DATASET EXCERPTS

::::::::

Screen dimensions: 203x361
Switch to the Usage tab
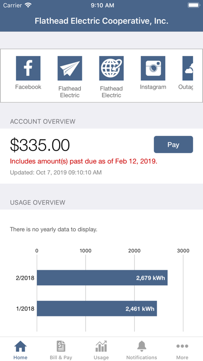point(101,350)
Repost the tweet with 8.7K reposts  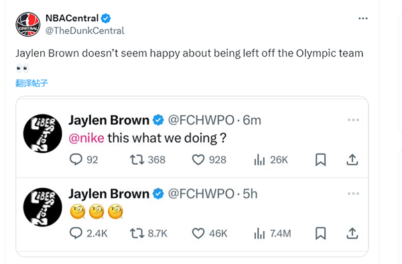137,233
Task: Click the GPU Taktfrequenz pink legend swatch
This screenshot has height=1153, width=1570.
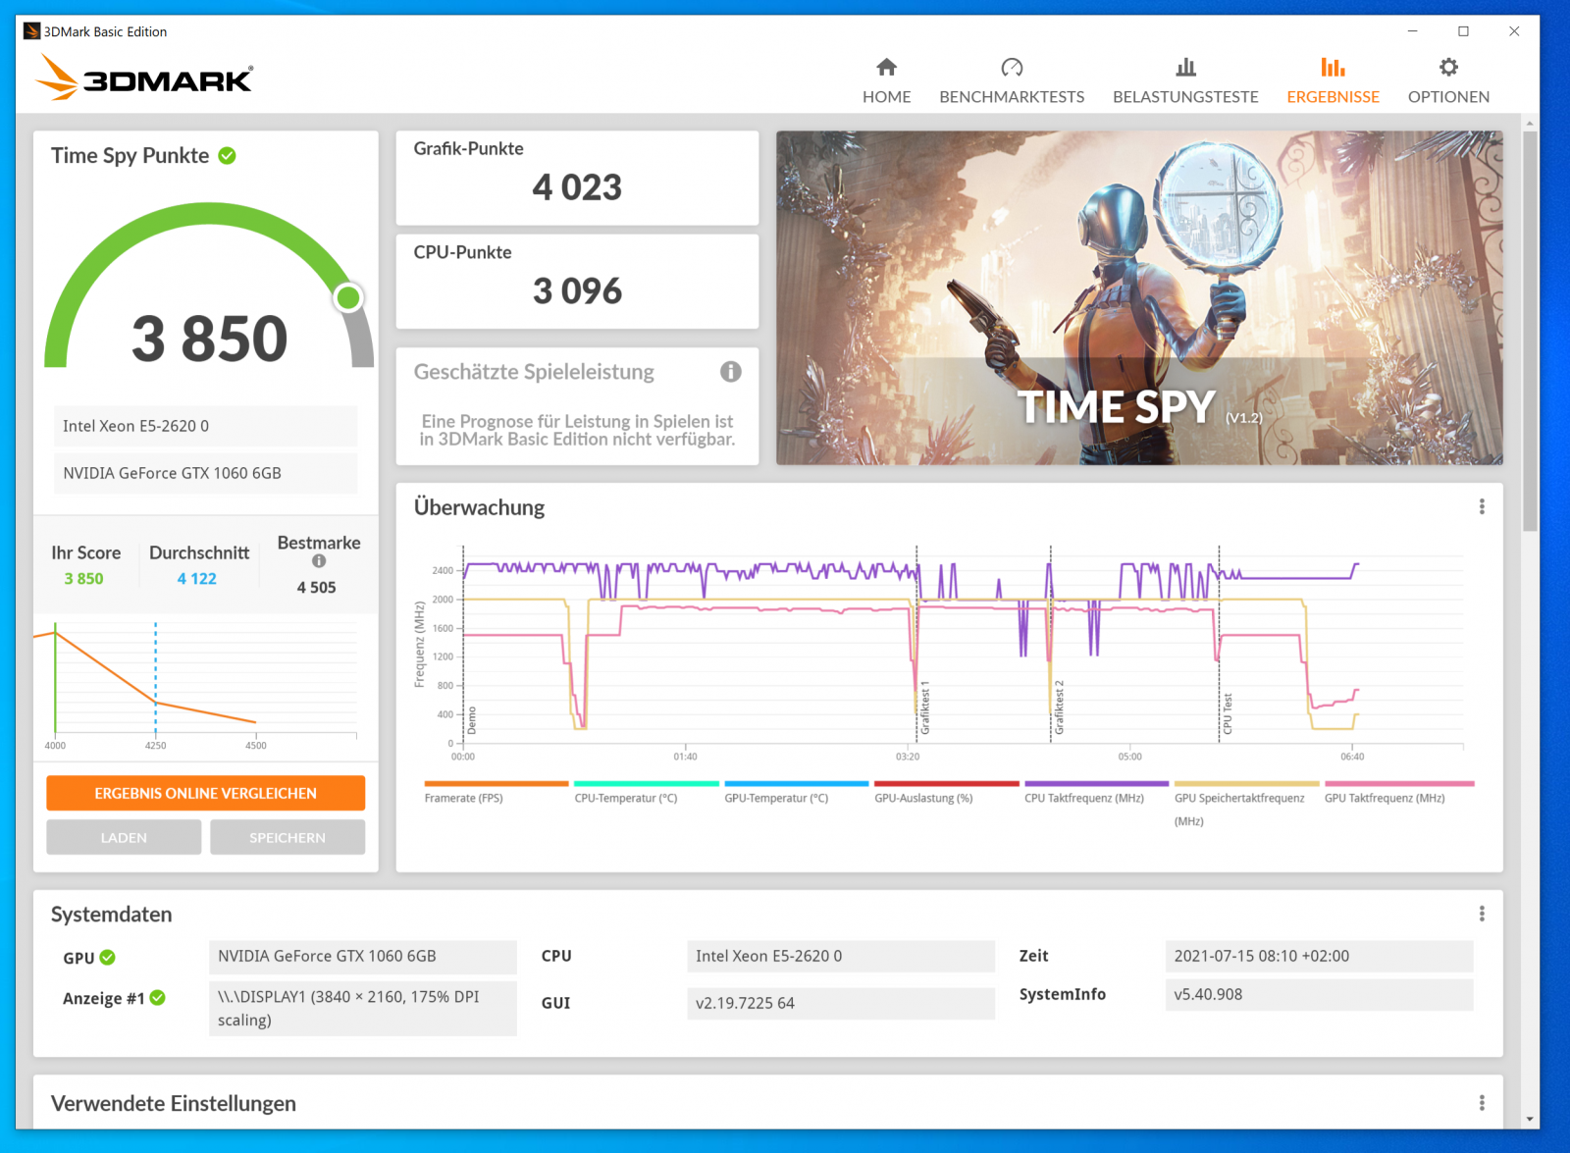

::::::::

WORK TASK
Take the line that contains "Task: Click the" and every line after it up to the end of the records above, and restate them exactly, without the pictures.

SOLUTION BELOW
Task: Click the GPU Taktfrequenz pink legend swatch
This screenshot has height=1153, width=1570.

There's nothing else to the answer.